To explain this instrument fully would require ten times the space which we have at command, and necessitate a great number of drawings. I will, therefore, endeavour to explain its principle in as brief terms as possible.
The reader will observe that at the lower part of the instrument there is a disc pierced with a number of holes, and that above these are two dials. Below the perforated disc, and therefore unseen, is a circular plate, also pierced with holes. When a pipe is attached to the lower part of the instrument, and air propelled through it, the disc begins to revolve, every revolution being recorded by the dials, after the fashion of the ordinary gas-meter.
As the pressure is increased, the air, passing through the holes, assumes a rhythmical beat, which soon becomes metamorphosed into musical notes. It is evident, therefore, that, by means of this instrument, the number of vibrations which produce a definite tone can be measured with absolute accuracy by any one who has an ear capable of appreciating a musical note.
It is by means of the Siren that the much-disputed tonic of C will be settled, the Continental and the English C being greatly at variance, and even the English C having been advanced almost a tone since the time of Handel. Much is it to be wished that Italy, the home of song, and England, the patron of song, could unite in their tonic, instead of having systems so widely different that an Italian singer is at a loss with the English pitch, as is an English singer with the Italian pitch.
The Siren is even brought into the service of entomologists, enabling them to measure by the sound the rapidity with which a flying insect moves its wings. By means of this instrument we know the origin of the sharp, piercing “ping” of the Gnat, and the heavy, dull boom of the Humble-bee, both of which insects are given in the illustration.
Before taking leave of this subject, I may mention that the instrument is called the Siren because it sings as well under water as in the air, provided that water instead of air be driven through it.
Echo
Our last page will be given to the phenomenon called by the name of Echo, which consists in the power of solid substances, whether natural or artificial, of reflecting the waves of sound thrown against them, just as a mirror reflects the waves of light.

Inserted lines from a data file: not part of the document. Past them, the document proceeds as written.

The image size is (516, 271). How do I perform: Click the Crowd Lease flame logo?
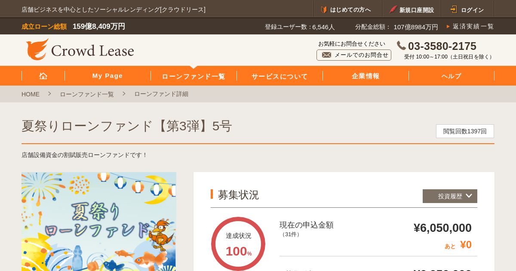click(x=37, y=49)
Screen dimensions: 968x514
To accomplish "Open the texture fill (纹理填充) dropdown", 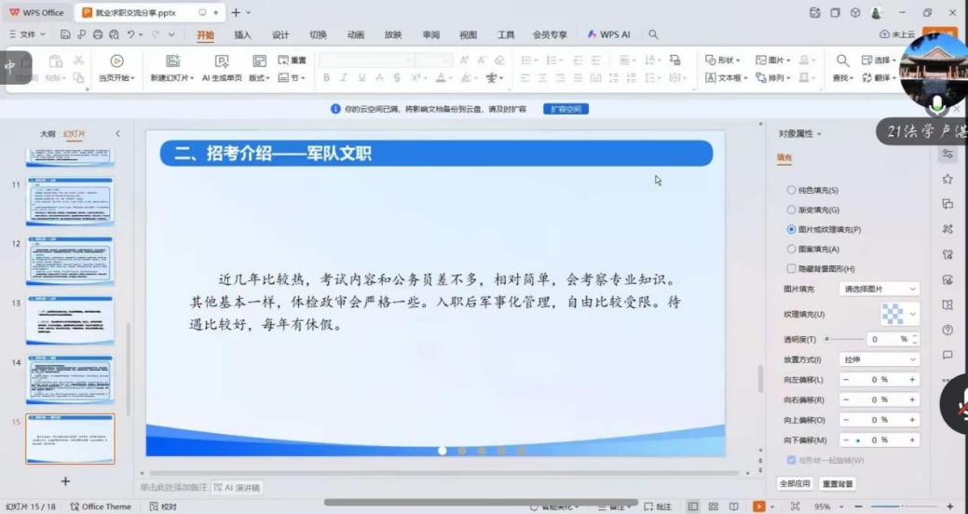I will (x=900, y=314).
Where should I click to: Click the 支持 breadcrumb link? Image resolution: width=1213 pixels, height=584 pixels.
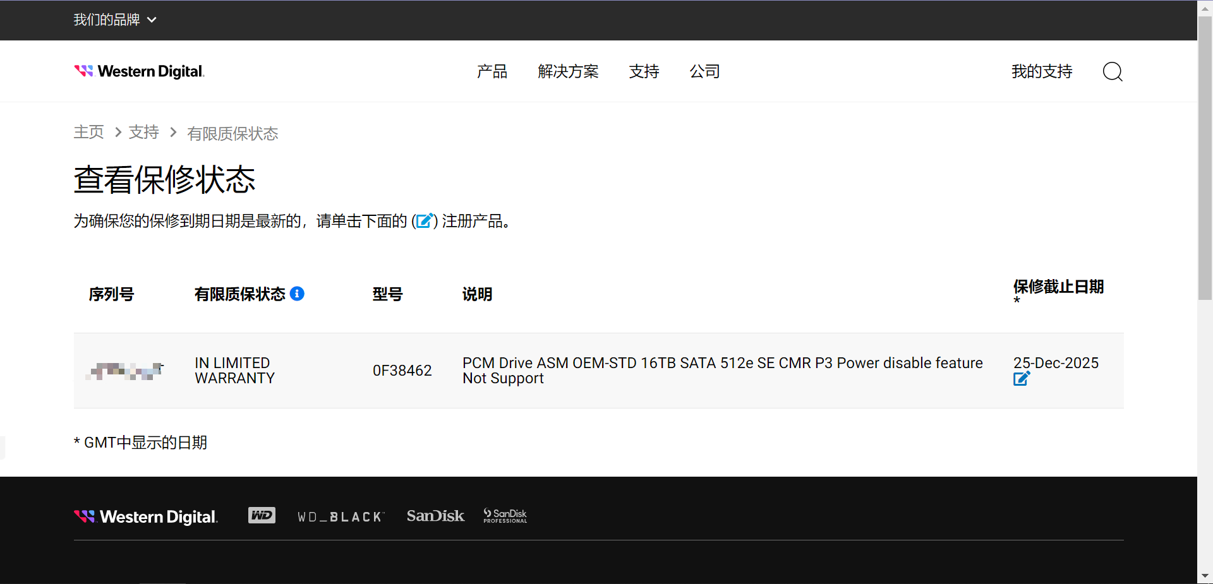coord(143,132)
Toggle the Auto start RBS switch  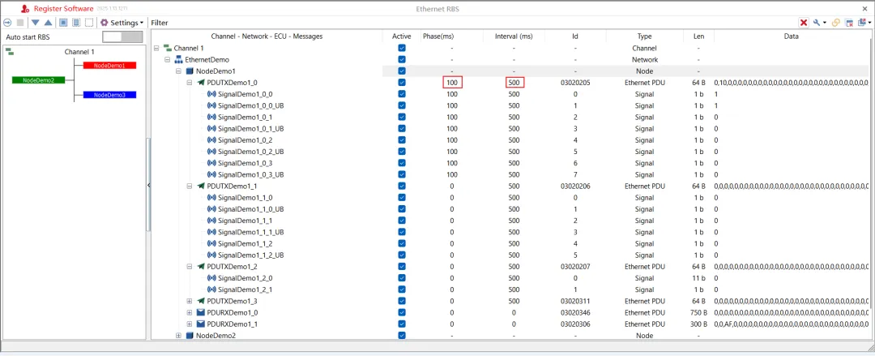(122, 36)
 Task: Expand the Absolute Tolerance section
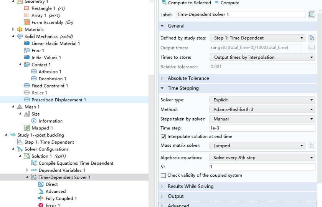pos(188,78)
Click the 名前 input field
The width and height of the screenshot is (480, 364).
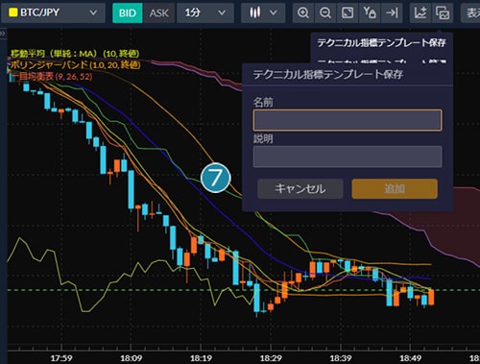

Very often the Echo is naturally formed, as shown in the illustration, by rocks which cast back the sound—waves thrown against them. This is the case in several parts of Dovedale in Derbyshire, where a pistol shot is reverberated backwards and forwards in a most wonderful manner, and a trumpet blast repeats itself over and over again.
At Walton Hall, the residence of the late C. Waterton, Esq., there is a wonderful Echo, nearly half a mile from the house. Mr. Waterton had discovered the Echo, which proceeded from the walls of the house, and, having found its focus, placed on it a large stone, called the Echo-stone. Any one sitting on this stone, and singing, speaking, or whistling towards the house, heard every sound repeated, as if in mockery.
The celebrated Whispering Gallery in St. Paul’s Cathedral is nothing but an ordinary Echo, though so intensified by the process of radiation, that the sound is transmitted from one side of the dome to the other, just as light or heat is reflected from concave mirrors.